Source data:
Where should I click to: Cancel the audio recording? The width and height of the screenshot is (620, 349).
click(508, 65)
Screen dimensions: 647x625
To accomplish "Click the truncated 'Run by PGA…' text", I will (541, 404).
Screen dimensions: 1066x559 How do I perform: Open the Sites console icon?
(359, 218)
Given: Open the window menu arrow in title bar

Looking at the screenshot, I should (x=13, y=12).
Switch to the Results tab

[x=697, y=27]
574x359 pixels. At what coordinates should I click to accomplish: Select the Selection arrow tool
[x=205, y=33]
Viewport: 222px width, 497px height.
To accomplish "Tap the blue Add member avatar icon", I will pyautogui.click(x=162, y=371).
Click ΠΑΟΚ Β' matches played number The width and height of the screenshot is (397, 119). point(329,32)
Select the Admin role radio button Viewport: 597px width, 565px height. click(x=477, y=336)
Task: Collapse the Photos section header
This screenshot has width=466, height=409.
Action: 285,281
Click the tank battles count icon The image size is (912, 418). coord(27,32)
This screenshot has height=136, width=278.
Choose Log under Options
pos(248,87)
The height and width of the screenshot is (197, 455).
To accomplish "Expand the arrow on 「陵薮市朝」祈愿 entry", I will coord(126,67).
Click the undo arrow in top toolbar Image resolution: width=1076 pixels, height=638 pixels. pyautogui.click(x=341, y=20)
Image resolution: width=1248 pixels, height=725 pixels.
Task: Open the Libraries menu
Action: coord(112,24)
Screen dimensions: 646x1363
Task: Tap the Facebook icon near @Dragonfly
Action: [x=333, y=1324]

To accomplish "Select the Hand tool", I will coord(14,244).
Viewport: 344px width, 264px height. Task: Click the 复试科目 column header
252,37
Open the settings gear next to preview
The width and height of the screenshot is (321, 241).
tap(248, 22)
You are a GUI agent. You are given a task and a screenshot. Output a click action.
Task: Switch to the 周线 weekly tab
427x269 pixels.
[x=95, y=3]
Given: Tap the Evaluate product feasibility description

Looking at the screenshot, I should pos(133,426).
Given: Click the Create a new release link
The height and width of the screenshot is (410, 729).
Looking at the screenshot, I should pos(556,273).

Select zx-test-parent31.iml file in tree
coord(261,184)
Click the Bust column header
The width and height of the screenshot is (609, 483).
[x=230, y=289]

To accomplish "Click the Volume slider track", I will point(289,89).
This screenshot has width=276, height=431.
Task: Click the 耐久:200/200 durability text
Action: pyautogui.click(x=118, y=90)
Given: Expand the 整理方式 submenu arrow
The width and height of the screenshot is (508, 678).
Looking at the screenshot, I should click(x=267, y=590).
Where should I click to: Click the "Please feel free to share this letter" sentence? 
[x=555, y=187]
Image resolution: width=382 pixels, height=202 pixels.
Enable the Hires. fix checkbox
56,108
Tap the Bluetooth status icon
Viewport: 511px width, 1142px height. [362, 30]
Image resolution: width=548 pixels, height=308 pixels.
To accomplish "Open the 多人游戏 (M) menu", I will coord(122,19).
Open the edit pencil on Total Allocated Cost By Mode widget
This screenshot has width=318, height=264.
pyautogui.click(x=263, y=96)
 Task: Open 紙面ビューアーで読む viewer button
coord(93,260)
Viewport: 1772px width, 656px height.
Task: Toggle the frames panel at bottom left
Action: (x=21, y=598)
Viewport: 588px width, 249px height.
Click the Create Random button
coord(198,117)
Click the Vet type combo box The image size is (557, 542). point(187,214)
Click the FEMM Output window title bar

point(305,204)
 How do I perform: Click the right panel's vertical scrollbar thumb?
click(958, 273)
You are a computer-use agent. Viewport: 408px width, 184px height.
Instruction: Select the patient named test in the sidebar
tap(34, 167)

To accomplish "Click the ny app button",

Your goal:
From the entries above, show each line that includes the string "Expand".

Exercise result:
To accomplish "Expand the arrow on 「陵薮市朝」祈愿 entry", I will coord(126,67).
Given: Expand the 整理方式 submenu arrow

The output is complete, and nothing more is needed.